I was very fortunate that this International Women’s Day I was very privileged to meet with so many brilliant women and to discuss the importance of being active in politics and the added pressures being placed on women as part of lockdown. And, the theme for this year couldn’t have been more apt, Choose to Challenge. Recent research has found that the pandemic will plunge 47 million additional women into extreme poverty. This is happening at the exact same time when the
Government has decided to slash the aid budget. I was shocked by the scale of the cuts, especially as no strategic plan for deciding where the axe will fall has been published and I fear that it will be women and girls who will suffer the most unless we challenge these cuts. For example, on top of the 131 million out of school before the crisis, 20 million more secondary school-aged girls could be out of school after the pandemic. That’s important as education is how you get them out of poverty, that's how you build a workforce, that's how you create jobs. As Shadow International Development Secretary, this week I launched a consultation on how the UK can help achieve gender
equality around the world as it recovers from the COVID19 pandemic.

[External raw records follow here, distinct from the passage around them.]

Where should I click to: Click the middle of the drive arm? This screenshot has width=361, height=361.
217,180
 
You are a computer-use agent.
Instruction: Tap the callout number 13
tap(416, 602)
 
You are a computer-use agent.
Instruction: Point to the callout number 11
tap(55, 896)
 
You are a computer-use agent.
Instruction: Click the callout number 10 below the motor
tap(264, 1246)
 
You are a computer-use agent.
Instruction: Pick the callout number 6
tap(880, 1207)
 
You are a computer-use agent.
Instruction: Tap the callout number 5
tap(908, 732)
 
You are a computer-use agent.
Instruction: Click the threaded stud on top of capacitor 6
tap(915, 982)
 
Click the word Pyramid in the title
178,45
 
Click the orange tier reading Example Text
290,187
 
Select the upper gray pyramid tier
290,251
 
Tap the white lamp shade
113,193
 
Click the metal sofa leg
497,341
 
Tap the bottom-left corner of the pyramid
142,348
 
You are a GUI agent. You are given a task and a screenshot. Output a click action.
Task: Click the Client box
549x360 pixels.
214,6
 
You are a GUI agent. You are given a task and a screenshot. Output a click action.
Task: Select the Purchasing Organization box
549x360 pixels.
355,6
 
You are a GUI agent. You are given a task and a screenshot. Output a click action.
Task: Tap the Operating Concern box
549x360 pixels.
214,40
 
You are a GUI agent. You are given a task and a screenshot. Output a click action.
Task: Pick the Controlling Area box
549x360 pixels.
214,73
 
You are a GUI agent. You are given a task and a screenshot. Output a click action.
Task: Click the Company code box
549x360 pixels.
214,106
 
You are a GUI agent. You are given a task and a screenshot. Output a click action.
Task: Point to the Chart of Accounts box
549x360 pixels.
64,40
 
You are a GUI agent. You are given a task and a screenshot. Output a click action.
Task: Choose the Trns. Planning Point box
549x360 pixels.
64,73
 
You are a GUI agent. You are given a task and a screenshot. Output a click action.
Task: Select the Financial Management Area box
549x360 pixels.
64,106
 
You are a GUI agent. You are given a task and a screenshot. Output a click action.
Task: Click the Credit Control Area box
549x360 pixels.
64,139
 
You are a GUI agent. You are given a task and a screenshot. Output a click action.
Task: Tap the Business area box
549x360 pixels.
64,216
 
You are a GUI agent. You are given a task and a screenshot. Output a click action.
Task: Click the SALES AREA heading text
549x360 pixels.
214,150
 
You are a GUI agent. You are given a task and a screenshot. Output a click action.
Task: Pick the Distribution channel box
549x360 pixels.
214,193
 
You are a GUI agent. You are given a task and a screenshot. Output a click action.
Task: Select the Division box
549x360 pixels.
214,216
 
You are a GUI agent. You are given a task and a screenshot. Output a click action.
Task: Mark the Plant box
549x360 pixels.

The world needs gender equality to ensure that everyone has the same rights and protections and to ensure that our recovery from Covid19 builds toward a fairer, environmentally sustainable world. This consultation will seek views on specific measures that can be taken to achieve real, sustainable change for women and girls around the world. We know how important this work is to counter the worst impacts of the pandemic and meet our commitment to achieve gender equality by 2030.